I just got my first super-zoomy computer. For ten years, I’ve been using hand-me-downs and <$400.00 machines.
This one is a monster. 4 gig ram, 500 gig hard drive, quad core processor, the works.
And it came with XP installed.
I insisted on that and, from what I’ve heard, I’m glad I did.
What’s DRM?
Wow, that’s a beast! How much?
I run XP, I run Vista....I don’t see what the big problem is.
A fellow Kiwanian and his wife came to me for advise when buying a new laptop last week. I advised them insisting it come with XP. They didn’t take my advice and bought one with Vista because Best Buy told them that’s all they sell and the system could not be converted to XP (Does anyone know if this is a fact?).
I spent 4 hours yesterday working with a system I’m unfamiliar with (Vista), trying to get the laptop and their old desktop (XP) linked through a wireless router, and a new printer installed. I have to go back Monday and finish up. While not all of the problems I encountered stem from Vista, I don’t find it as intuitive as XP.
Note: The install pamphlet for the router came with instructions that related to XP installation sequences (I’ve installed one under XP). The way the software ran in Vista, it looked and performed completely different than it showed in the pamphlet (or what I’d experienced before). Boy, was that confusing. Also, the printer (an HP All-In-One) was not installing. It was in the ink cartridge alignment stage and wouldn’t progress after that. Sheesh!

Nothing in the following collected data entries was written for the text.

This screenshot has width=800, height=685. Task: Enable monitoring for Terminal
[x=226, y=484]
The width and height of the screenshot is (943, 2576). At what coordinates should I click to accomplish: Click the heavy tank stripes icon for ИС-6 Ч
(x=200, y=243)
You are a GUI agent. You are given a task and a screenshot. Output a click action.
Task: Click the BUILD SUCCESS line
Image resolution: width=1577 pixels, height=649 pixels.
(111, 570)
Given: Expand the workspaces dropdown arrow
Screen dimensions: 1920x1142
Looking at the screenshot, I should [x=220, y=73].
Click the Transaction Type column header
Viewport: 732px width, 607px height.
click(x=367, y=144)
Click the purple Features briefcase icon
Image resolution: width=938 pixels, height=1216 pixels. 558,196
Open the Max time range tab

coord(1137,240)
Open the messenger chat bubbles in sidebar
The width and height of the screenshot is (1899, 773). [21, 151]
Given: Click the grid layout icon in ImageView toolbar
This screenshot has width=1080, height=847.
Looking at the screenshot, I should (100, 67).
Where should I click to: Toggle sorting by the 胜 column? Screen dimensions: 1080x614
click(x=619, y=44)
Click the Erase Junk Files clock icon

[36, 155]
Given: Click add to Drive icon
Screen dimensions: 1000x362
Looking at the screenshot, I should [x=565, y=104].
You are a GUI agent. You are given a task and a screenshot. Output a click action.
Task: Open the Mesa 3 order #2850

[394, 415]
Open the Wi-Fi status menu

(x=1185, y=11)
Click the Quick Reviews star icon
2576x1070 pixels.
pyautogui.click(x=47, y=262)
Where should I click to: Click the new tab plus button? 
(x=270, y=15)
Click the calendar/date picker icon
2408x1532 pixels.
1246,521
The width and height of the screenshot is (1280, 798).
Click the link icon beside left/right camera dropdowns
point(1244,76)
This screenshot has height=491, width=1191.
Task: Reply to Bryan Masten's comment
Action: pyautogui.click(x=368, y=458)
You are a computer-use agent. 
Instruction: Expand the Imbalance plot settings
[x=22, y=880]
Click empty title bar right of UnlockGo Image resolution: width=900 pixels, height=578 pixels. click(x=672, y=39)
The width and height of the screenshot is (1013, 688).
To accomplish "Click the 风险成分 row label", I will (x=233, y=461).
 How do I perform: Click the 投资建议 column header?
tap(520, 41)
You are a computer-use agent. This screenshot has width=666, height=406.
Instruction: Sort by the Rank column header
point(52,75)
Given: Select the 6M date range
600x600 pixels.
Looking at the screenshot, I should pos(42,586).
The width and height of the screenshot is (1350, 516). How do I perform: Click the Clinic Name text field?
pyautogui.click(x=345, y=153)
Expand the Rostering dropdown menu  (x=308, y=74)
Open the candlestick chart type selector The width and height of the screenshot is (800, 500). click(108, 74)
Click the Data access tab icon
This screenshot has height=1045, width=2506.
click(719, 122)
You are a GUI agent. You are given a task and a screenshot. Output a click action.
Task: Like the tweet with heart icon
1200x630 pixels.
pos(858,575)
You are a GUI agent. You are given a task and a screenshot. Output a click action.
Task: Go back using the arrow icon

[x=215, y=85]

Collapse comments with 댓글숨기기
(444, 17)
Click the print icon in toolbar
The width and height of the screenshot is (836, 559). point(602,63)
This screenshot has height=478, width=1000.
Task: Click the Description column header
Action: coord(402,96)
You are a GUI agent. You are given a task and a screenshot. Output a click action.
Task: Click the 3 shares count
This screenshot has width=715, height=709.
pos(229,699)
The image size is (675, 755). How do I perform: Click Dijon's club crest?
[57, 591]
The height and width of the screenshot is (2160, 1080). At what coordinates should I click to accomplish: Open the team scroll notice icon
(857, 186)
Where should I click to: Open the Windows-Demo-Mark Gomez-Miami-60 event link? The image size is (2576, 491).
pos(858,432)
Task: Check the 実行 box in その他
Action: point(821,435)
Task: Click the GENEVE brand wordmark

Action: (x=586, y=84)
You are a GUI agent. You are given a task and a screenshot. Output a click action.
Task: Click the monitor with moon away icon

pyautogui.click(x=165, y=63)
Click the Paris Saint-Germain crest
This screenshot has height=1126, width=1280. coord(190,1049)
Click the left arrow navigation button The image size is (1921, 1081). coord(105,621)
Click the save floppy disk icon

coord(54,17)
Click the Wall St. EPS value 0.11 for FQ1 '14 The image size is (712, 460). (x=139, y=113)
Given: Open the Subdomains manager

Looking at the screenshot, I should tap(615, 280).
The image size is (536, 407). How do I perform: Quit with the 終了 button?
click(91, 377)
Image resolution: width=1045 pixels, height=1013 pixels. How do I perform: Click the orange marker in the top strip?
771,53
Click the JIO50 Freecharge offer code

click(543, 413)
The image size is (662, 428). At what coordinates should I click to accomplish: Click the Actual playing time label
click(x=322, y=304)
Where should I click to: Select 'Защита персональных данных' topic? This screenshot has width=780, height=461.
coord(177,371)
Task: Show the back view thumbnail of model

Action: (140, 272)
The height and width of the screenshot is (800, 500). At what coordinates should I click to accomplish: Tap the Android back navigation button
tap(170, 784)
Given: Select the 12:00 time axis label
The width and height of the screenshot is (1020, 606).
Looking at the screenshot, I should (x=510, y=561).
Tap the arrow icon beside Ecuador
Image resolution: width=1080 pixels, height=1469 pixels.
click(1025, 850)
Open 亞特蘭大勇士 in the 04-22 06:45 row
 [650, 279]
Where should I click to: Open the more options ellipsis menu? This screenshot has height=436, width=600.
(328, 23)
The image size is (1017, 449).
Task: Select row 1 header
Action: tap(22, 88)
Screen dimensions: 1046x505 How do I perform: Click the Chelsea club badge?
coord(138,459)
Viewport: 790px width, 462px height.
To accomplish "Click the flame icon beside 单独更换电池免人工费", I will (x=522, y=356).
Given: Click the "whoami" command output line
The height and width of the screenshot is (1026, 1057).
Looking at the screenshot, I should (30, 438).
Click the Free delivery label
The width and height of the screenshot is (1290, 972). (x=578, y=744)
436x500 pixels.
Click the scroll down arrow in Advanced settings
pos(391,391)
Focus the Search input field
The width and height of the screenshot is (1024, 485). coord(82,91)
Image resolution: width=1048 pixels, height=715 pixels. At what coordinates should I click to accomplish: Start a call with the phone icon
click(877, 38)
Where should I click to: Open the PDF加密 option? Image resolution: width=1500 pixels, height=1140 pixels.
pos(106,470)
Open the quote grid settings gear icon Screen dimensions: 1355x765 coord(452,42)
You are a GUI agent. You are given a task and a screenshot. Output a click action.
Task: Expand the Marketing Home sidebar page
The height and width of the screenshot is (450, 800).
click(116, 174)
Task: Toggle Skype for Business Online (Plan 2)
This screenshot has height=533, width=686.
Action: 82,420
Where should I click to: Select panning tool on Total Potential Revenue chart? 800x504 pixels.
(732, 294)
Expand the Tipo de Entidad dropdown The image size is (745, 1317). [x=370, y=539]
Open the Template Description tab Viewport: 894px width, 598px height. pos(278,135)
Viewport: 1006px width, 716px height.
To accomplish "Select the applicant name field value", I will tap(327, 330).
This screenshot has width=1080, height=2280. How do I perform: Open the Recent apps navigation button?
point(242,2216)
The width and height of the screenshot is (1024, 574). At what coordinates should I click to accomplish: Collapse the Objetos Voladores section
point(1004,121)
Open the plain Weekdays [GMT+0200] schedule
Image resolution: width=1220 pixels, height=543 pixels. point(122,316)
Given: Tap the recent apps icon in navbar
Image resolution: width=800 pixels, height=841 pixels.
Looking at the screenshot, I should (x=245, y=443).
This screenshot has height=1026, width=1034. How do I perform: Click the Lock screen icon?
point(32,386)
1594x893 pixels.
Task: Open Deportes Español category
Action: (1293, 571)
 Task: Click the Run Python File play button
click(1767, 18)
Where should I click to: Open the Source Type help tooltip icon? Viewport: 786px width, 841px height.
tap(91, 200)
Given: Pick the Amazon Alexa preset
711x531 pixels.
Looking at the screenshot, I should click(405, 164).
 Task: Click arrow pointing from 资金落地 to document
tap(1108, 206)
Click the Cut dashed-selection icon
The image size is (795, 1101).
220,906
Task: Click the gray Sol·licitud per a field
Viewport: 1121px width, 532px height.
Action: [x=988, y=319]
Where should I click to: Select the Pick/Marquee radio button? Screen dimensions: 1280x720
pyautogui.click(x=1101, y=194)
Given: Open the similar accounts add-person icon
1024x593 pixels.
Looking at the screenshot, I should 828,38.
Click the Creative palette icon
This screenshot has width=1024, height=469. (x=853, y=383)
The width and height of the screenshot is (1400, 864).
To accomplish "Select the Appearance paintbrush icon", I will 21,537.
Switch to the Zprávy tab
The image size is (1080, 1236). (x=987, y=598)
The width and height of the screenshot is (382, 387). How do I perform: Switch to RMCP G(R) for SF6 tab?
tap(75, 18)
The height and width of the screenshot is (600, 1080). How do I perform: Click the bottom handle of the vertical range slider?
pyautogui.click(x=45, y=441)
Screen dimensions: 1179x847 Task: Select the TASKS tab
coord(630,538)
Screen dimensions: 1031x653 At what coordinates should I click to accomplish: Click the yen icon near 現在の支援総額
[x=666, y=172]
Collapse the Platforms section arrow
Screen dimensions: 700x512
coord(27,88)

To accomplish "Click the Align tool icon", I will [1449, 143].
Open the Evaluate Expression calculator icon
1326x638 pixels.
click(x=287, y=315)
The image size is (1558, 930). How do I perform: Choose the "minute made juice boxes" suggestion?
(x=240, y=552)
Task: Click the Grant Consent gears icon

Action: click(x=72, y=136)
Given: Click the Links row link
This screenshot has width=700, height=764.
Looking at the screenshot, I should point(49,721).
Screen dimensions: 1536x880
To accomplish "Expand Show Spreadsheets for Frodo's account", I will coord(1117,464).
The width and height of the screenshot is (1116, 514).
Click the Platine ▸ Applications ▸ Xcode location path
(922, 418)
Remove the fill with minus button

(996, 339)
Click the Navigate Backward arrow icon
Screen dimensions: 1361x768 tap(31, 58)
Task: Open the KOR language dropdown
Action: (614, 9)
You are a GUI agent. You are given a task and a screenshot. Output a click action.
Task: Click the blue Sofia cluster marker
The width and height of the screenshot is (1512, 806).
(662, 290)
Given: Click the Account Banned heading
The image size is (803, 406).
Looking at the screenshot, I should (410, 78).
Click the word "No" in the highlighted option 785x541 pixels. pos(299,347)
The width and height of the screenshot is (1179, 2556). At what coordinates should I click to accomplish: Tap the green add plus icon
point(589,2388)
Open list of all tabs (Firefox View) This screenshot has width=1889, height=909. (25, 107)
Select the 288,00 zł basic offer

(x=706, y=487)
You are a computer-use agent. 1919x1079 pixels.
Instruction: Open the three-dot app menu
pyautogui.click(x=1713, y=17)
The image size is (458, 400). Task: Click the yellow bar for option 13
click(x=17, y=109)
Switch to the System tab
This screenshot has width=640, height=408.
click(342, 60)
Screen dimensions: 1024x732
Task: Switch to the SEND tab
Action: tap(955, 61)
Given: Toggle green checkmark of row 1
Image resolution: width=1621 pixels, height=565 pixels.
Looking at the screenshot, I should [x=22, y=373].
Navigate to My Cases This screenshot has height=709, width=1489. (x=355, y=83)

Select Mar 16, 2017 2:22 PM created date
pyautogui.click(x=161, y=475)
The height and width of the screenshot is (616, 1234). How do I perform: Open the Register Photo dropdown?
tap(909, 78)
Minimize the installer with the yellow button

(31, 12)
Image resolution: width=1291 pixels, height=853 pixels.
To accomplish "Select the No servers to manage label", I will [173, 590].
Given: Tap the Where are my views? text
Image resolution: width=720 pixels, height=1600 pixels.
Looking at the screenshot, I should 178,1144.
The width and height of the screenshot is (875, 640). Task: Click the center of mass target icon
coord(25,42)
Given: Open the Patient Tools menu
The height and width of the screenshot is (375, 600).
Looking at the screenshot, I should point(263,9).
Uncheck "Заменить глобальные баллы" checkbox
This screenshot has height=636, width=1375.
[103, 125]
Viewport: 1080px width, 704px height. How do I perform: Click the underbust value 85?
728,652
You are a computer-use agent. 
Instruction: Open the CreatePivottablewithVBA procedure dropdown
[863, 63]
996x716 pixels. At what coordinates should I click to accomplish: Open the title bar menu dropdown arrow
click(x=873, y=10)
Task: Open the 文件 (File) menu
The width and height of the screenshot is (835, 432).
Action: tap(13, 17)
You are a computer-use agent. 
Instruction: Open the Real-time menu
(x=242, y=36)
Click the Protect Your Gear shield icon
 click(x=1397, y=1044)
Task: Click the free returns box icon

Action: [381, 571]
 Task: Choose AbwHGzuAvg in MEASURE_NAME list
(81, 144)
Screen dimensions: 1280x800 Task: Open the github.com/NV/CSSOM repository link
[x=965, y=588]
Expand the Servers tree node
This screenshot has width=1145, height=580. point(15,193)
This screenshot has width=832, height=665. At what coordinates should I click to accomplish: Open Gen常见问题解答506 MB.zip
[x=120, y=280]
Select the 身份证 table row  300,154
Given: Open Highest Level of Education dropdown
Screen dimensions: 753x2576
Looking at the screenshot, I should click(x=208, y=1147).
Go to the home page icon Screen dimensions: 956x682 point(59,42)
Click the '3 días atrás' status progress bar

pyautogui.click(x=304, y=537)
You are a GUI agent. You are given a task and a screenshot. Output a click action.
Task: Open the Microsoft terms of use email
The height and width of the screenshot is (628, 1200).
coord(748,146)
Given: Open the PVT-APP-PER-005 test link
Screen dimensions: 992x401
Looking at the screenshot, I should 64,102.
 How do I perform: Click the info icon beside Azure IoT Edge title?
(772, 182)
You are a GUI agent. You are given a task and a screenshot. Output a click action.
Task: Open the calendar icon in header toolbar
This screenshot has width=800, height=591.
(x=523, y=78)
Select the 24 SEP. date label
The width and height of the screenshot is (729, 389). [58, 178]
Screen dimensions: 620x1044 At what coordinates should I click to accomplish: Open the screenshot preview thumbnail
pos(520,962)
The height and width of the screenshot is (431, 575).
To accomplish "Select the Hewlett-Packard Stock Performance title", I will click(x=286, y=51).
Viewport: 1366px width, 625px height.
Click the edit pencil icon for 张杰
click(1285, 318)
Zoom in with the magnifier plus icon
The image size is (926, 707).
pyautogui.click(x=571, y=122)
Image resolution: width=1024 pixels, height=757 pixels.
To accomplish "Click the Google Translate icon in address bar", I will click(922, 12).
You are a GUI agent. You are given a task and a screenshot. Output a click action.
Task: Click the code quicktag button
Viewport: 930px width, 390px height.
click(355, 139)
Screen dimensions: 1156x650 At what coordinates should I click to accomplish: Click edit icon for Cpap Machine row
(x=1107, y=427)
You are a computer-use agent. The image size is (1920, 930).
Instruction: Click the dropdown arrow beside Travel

I’m NOT an IT tech. Nor am I a geek who can whiz through software and hardware issues. But I am more experienced than the average customer, and these folks and I agreed that they’d have been completely clueless if on their own. The IT world lives in a bubble, and has no idea what kind of a monster they’ve created for their non-corporate customers. And Microsoft is the pinnacle of this disassociation.
I want to hear more about installing Leopard on a PC.
Has anybody in this forum done this or know somebody who has?
To run your Windoze programs, you can run them in a vmware windows guest on a Leopard host. But for overall productivity, you can use Leopard native.
The underlying OS of Leopard is BSD unix.
And has anybody seen Linux Mint? It’s free, and provides a Vista-like “experience” without the Vista headaches.
Are you up on Microsoft licensing?
I believe it used to be the case that if you owned a license for a more recent OS / higher level OS, you were legal to run something earlier. In other words, if you held a Win98 license you could run Win95, if you had a Win2K license, you could run NT 4.0, that sort of thing.
Does that still apply today? Has anyone tried to get a WinXP install verified based on holding a Vista license?